:: The task ::
List every cooking time the forum thread on hard boiled eggs gives, along with the kind of egg or doneness each one is for.

I make hard boiled eggs every single week for lunches. Bring a decent sized pot with 1" water in it to a boil. Fill your steamer basket with COLD eggs and put in. Cover and steam 16 min for pullet eggs up to 20 minutes for duck eggs. After cooking time cool eggs in cold water immediately. Will last up to 7 days in the shell if they don't crack (about 1 in 12 of mine do) or you can shell them immediately and store them In water in the fridge, change water daily. Done like this it seems to make no difference how old the eggs are. Peeling is a dream!!!


----------



## SmartAZ (Sep 17, 2006)

PERFECT HARD BOILED EGGS

Freeze some ice cubes.

Lower your eggs straight from the fridge into already-boiling water, or place them in a steamer insert in a covered pot steaming at full blast on the stove top. If boiling, lower the heat to the barest simmer. Cook the eggs for 11 minutes for hard or 6 minutes for soft. Serve. Or, if serving cold, shock them in ice water immediately. Let them chill in that water for at least 15 minutes, or better yet, in the fridge overnight. Peel under cool running water.

No baking, no pricking, no tricks, no gimmicks, that's it.

http://www.seriouseats.com/2014/05/the-secrets-to-peeling-hard-boiled-eggs.html


----------



## JohnP (Sep 1, 2010)

I always assumed the ones that cracked had larger air gaps in the end that old eggs tend to get. Air expands when Heated.


----------

:: Supplied information ::
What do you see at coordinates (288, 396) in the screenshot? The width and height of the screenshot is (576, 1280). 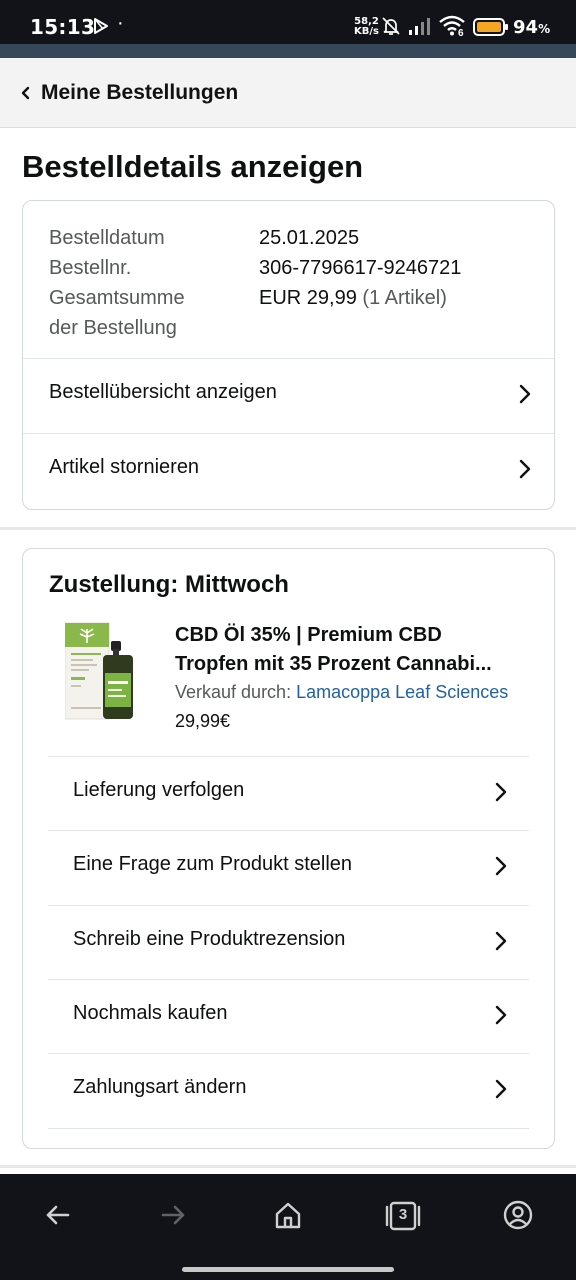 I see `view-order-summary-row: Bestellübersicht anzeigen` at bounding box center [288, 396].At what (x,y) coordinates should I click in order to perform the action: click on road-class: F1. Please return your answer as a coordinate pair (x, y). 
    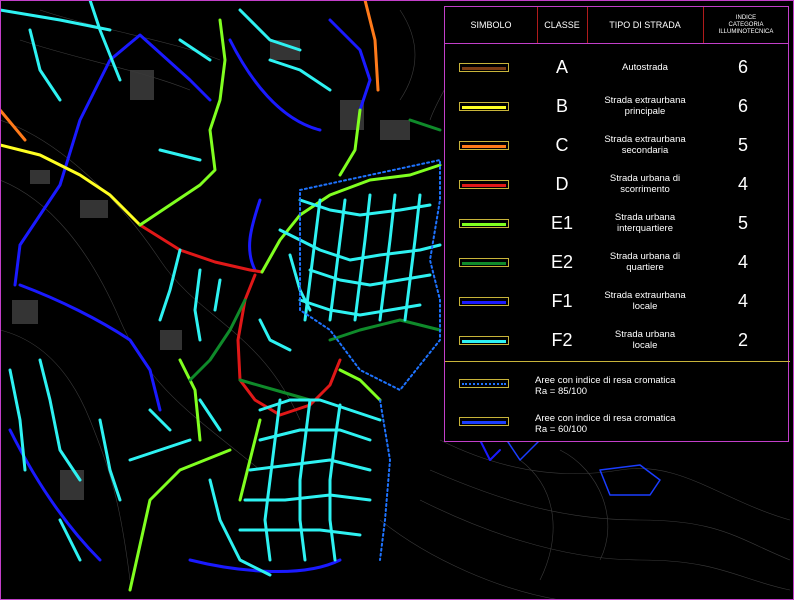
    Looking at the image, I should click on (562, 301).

:: Exercise response ::
- 16 minutes: pullet eggs, steamed
- 20 minutes: duck eggs, steamed
- 11 minutes: hard eggs
- 6 minutes: soft eggs